◆ **Requirement**
Would you restate all the data that follows, word for word?

◆ **Extracted records**
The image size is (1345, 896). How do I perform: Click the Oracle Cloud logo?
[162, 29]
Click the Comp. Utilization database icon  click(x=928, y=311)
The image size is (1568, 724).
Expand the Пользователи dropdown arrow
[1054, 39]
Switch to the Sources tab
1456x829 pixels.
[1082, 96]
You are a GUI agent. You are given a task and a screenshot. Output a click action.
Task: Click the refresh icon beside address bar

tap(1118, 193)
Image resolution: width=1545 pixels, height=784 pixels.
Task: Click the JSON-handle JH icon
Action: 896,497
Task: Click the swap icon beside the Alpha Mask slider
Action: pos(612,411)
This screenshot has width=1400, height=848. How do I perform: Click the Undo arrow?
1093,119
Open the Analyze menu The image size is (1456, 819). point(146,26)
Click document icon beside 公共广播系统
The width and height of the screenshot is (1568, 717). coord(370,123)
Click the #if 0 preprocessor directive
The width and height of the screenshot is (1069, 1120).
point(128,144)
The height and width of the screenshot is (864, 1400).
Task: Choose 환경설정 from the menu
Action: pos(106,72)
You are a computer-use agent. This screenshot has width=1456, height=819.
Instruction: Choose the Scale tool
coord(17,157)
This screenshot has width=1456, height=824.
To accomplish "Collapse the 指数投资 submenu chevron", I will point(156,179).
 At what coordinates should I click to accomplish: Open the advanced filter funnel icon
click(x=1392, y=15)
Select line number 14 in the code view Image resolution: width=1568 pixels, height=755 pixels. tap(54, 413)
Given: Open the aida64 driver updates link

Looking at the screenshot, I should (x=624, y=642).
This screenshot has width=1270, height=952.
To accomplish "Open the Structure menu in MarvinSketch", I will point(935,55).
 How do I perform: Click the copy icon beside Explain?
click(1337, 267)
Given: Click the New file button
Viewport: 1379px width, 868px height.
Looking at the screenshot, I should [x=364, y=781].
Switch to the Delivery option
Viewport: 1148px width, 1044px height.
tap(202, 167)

◆ **Task result**
The image size is (1345, 896). How do I perform: Click the Oracle Cloud logo?
[162, 29]
Click the Comp. Utilization database icon  click(x=928, y=311)
The image size is (1568, 724).
Expand the Пользователи dropdown arrow
[1054, 39]
Switch to the Sources tab
1456x829 pixels.
[1082, 96]
You are a GUI agent. You are given a task and a screenshot. Output a click action.
Task: Click the refresh icon beside address bar

tap(1118, 193)
Image resolution: width=1545 pixels, height=784 pixels.
Task: Click the JSON-handle JH icon
Action: 896,497
Task: Click the swap icon beside the Alpha Mask slider
Action: pos(612,411)
This screenshot has width=1400, height=848. How do I perform: Click the Undo arrow?
1093,119
Open the Analyze menu The image size is (1456, 819). point(146,26)
Click document icon beside 公共广播系统
The width and height of the screenshot is (1568, 717). coord(370,123)
Click the #if 0 preprocessor directive
The width and height of the screenshot is (1069, 1120).
point(128,144)
The height and width of the screenshot is (864, 1400).
Task: Choose 환경설정 from the menu
Action: pos(106,72)
You are a computer-use agent. This screenshot has width=1456, height=819.
Instruction: Choose the Scale tool
coord(17,157)
This screenshot has width=1456, height=824.
To accomplish "Collapse the 指数投资 submenu chevron", I will point(156,179).
 At what coordinates should I click to accomplish: Open the advanced filter funnel icon
click(x=1392, y=15)
Select line number 14 in the code view Image resolution: width=1568 pixels, height=755 pixels. tap(54, 413)
Given: Open the aida64 driver updates link

Looking at the screenshot, I should (x=624, y=642).
This screenshot has width=1270, height=952.
To accomplish "Open the Structure menu in MarvinSketch", I will point(935,55).
 How do I perform: Click the copy icon beside Explain?
click(1337, 267)
Given: Click the New file button
Viewport: 1379px width, 868px height.
Looking at the screenshot, I should [x=364, y=781].
Switch to the Delivery option
Viewport: 1148px width, 1044px height.
tap(202, 167)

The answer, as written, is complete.